Bugün bir koro çalışması için görüşme yaparken hobilerin öneminden bahsedildi ve koroya davet edildim. Heyecan ve samimiyetle "hobi zamanlarımı sesten ve sözden arınmış zaman dilimleri yaratarak kullanıyorum ben" dedim. Klasik müzik dinliyorum (tık..bugünkü önerim) çünkü tını sözden anlamlı ve derin geliyor. Yürümek ve balık tutmak,fotoğraf çekmek ve kitap okumak en sevdiklerim..çünkü kimse ile konuşmam gerekmiyor.
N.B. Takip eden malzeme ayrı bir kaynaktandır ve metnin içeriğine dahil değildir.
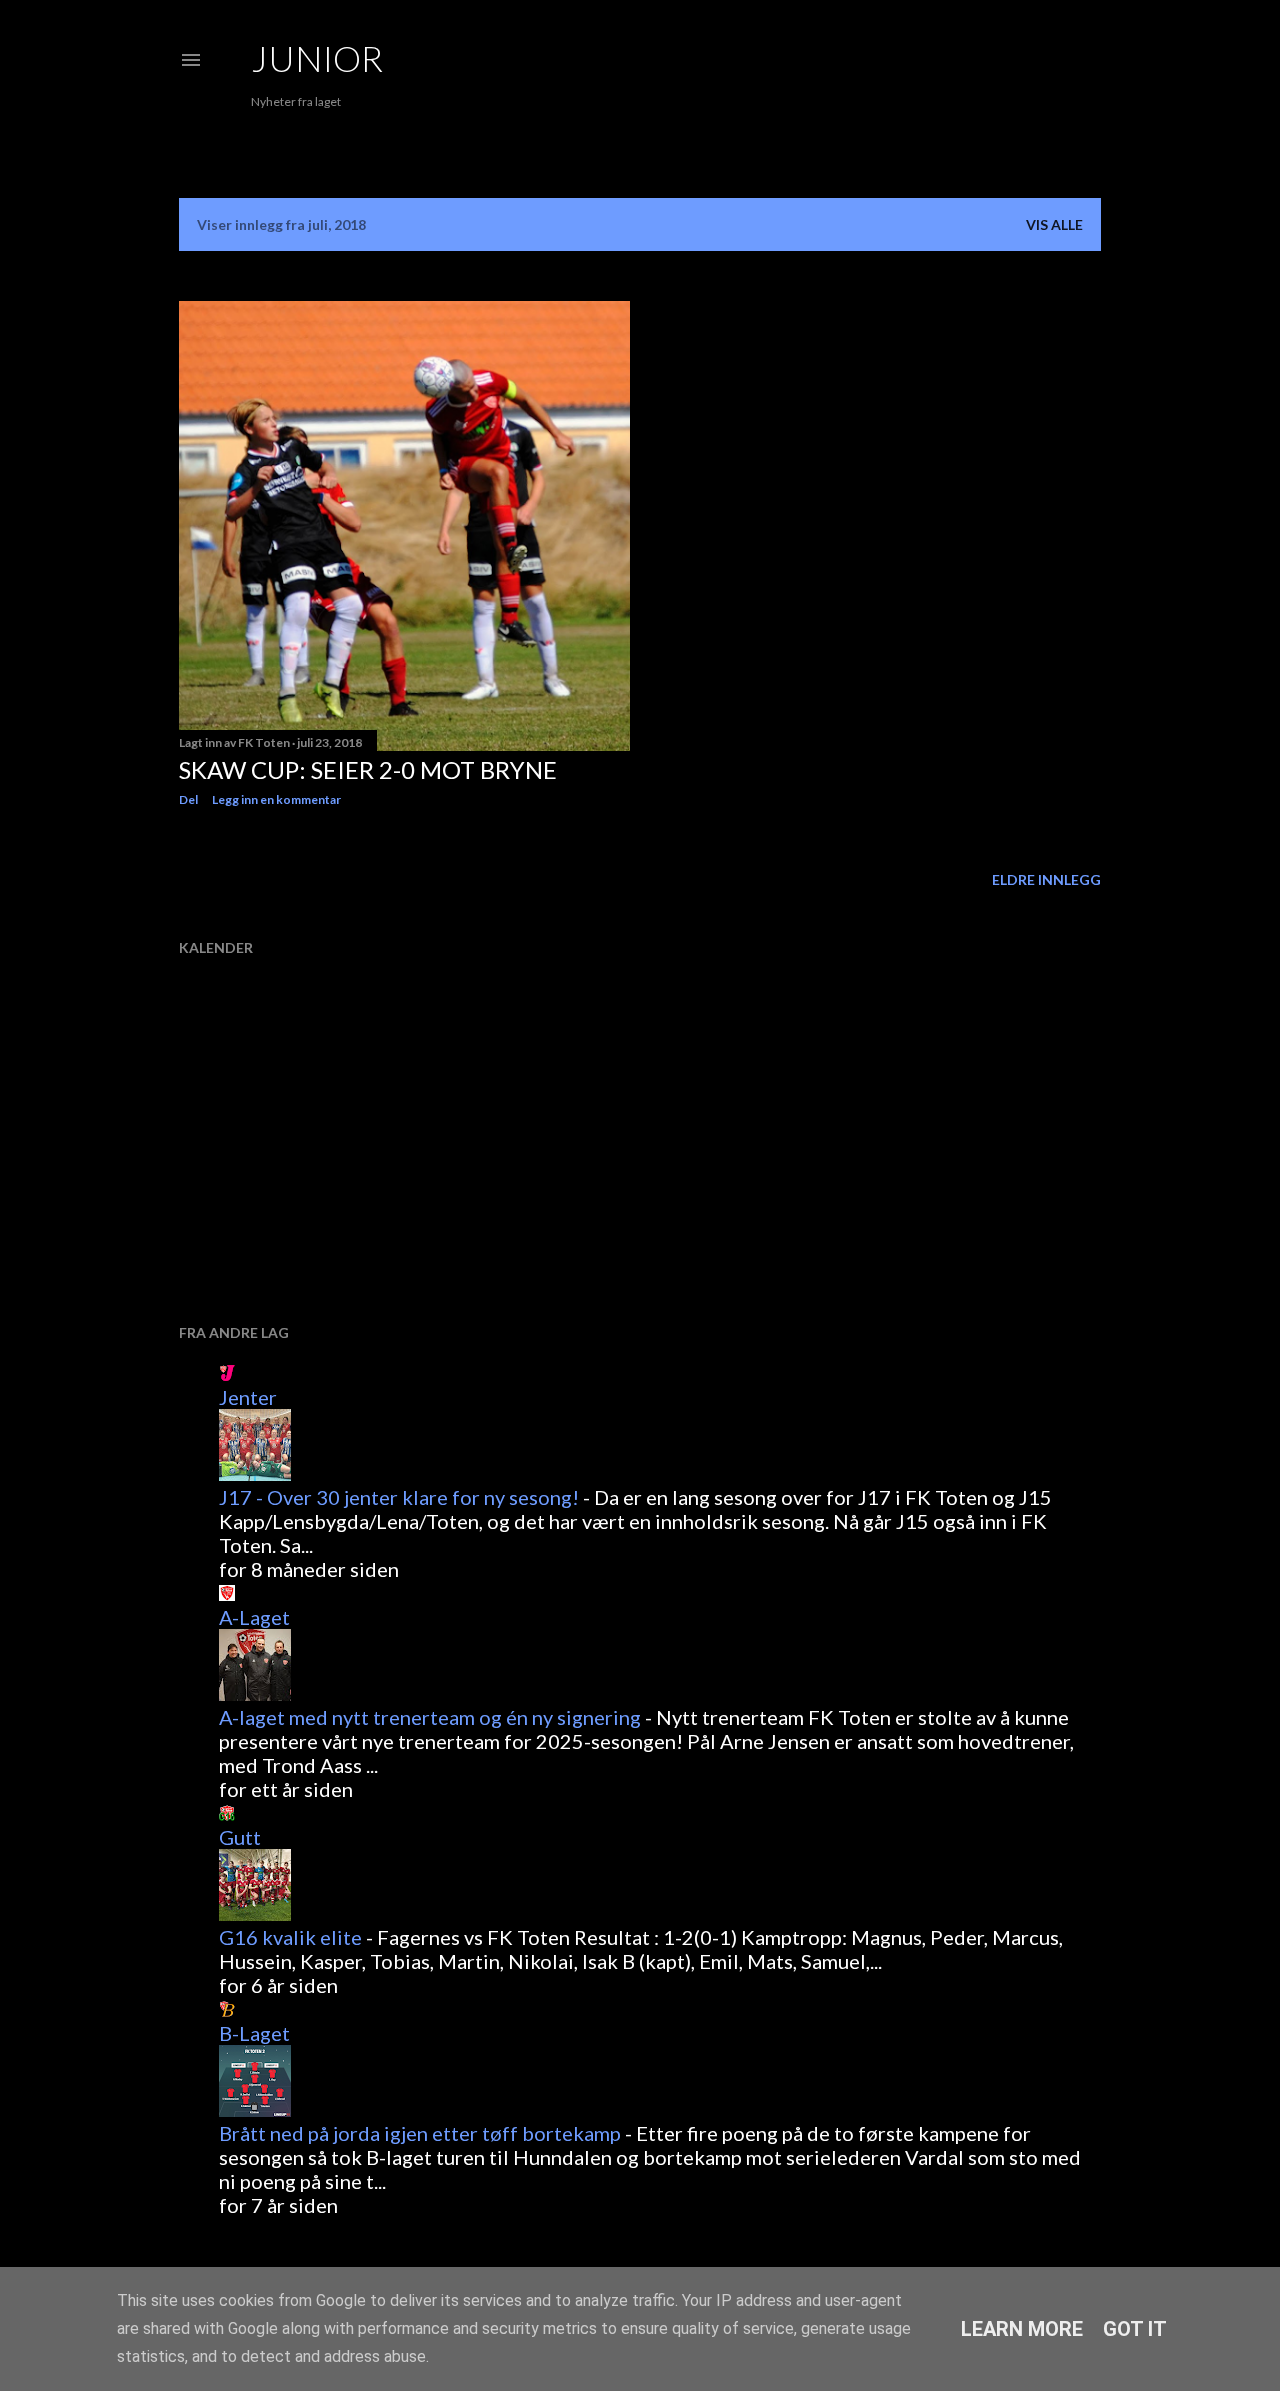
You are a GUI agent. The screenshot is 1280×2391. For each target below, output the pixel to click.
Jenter (248, 1397)
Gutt (240, 1837)
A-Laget (254, 1617)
Susabildiğim ve sessizliğin asil huzurunu besleyebilecek ses-sözlerle dolu günlerin özlemi beni yakıp kavuruyor.

4 yorum:

  1. Konuşurken de, yazarken de ekonomi yapmak iyidir, ben yorum yazarken bazen birebir yaşadığım anılarımdan örnekler veriyorum ki, az önce sevgili Hanife'ye yaptım:)))asker mektubu gibi yorum oldu:)))bu arada ilk foto nasıl şey öyle!? Şaştım kaldım....

    YanıtlaSil
    Yanıtlar
    1. İlk foto di mi Müjde.. ayyyynen öyle işte hayat bana bugünlerde

      Asker mektubu gibi yorumları seviyorum ben :-)

      Sil
  2. Kesin yaşla ilgili. Aslında önceden de biraz vardı ama gittikçe arttı bende ki tahammülsüzlük. Mesela dünyanın en önemli şeyini söyleyecekmiş gibi başlayıp çok gereksiz ve önemsiz bir şey söylenmesi beni sinir ediyor. Herkes önemli olmak istiyor ve sanıyor ki kendini konuşarak ne kadar överse o kadar önemli olur. İnsanlar yaşlandıkça daha çok konuşmaya meyilli oluyor aslında.

    YanıtlaSil
  3. Kadriye tam söylediğin gibi. Teklifsizce anlatılan özel meseleler ya da yorumları hayatımızdan çıkardığımızda +55 saatimiz daha olacakmış gibi geliyor bana. Ve ben yaşlandıkça daha az konunşmaya meylettim..yoruldum mu nedir ya da tahammülüm azaldı. Yatsam şöyle çayıra bayıra akşama kadar bulutları seyretsem hobbit şiirindeki gibi.